╭──

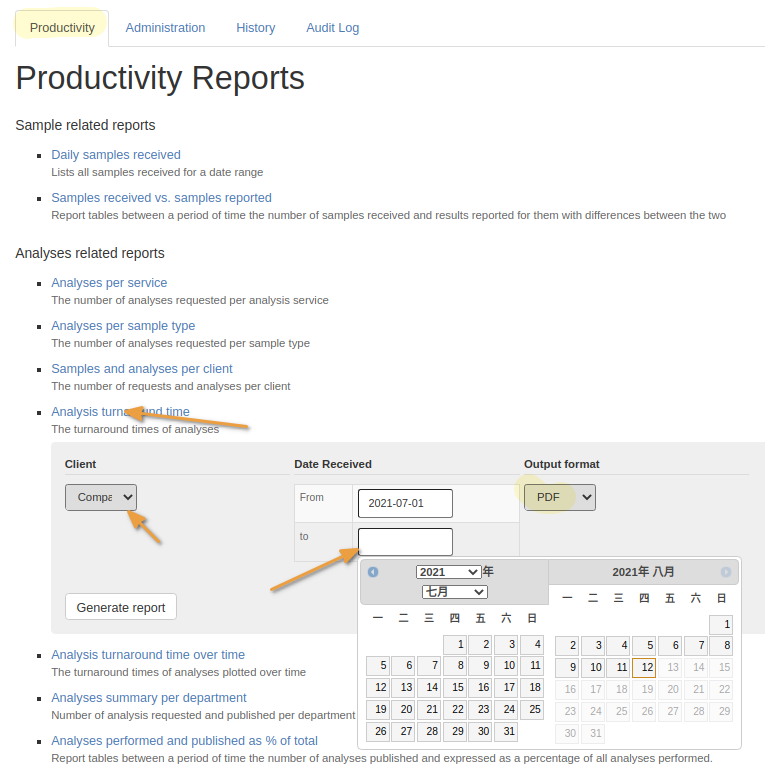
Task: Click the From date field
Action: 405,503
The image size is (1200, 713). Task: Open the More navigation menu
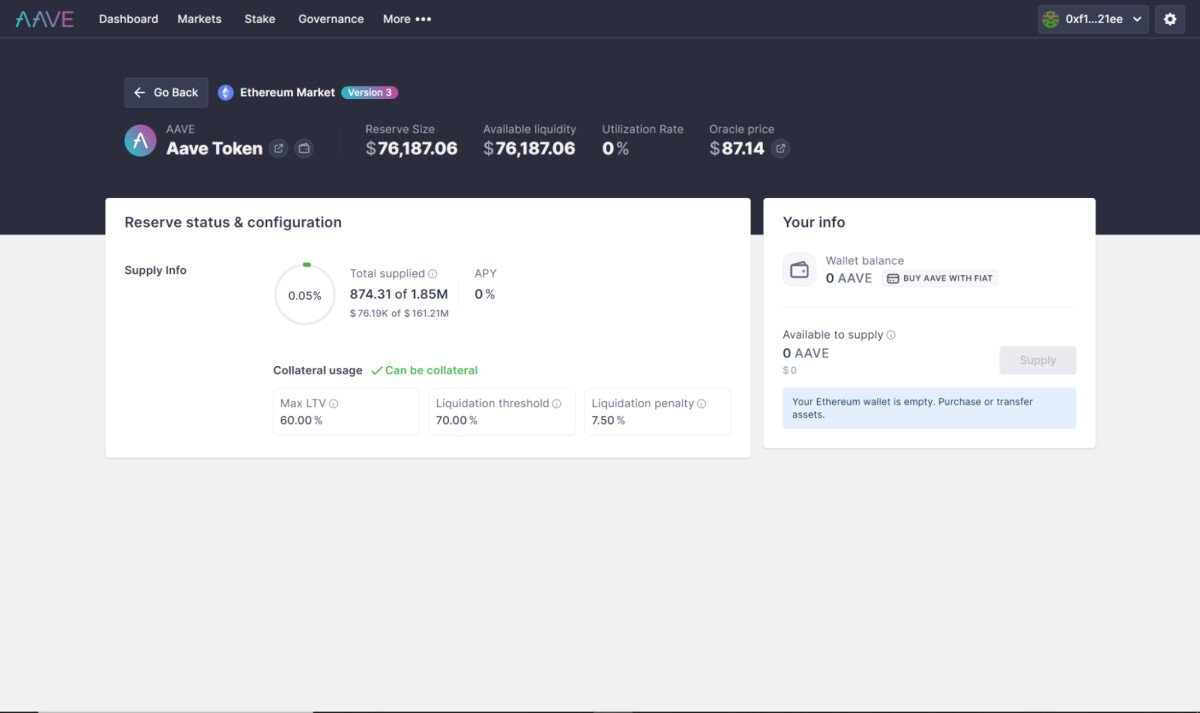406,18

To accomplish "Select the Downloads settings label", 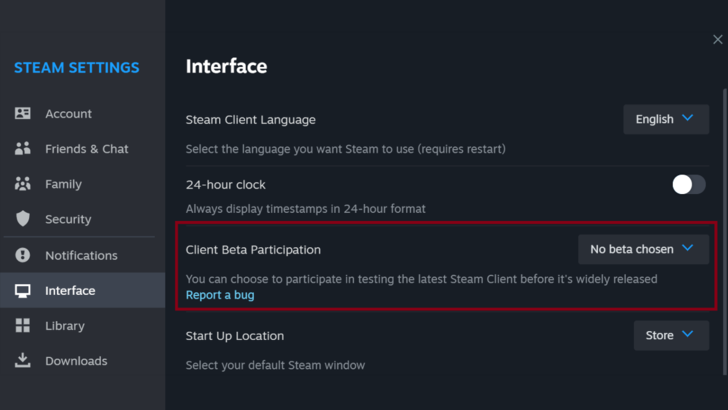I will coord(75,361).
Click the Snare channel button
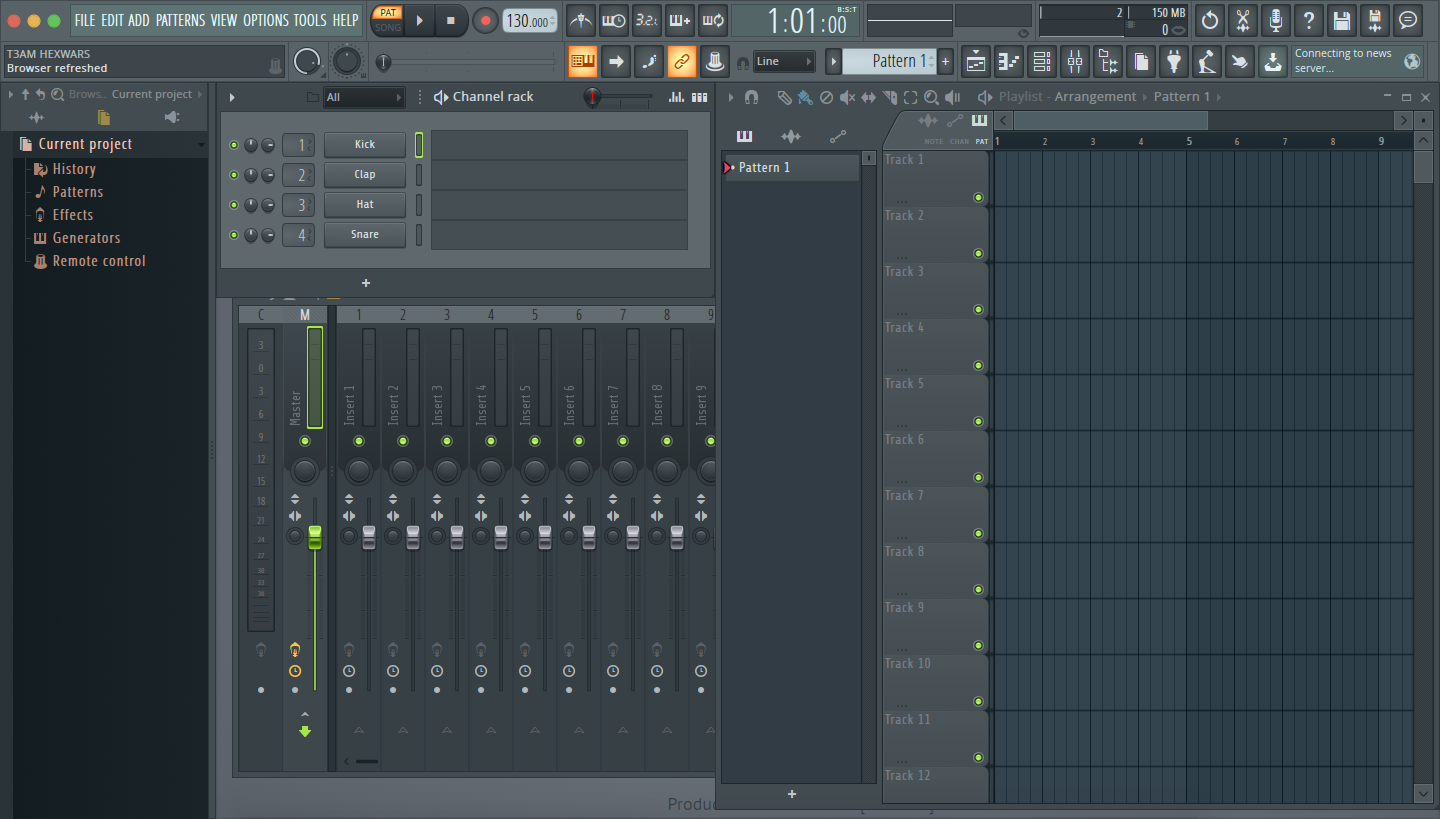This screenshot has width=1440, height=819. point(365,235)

╰──

[YOUR OBJECTIVE]:
Please locate every line in the records above that contains the word "Task" and copy each of those lines in full.

[RESULT OF THE EXERCISE]:
Task: Click the From date field
The image size is (1200, 713). Task: Open the More navigation menu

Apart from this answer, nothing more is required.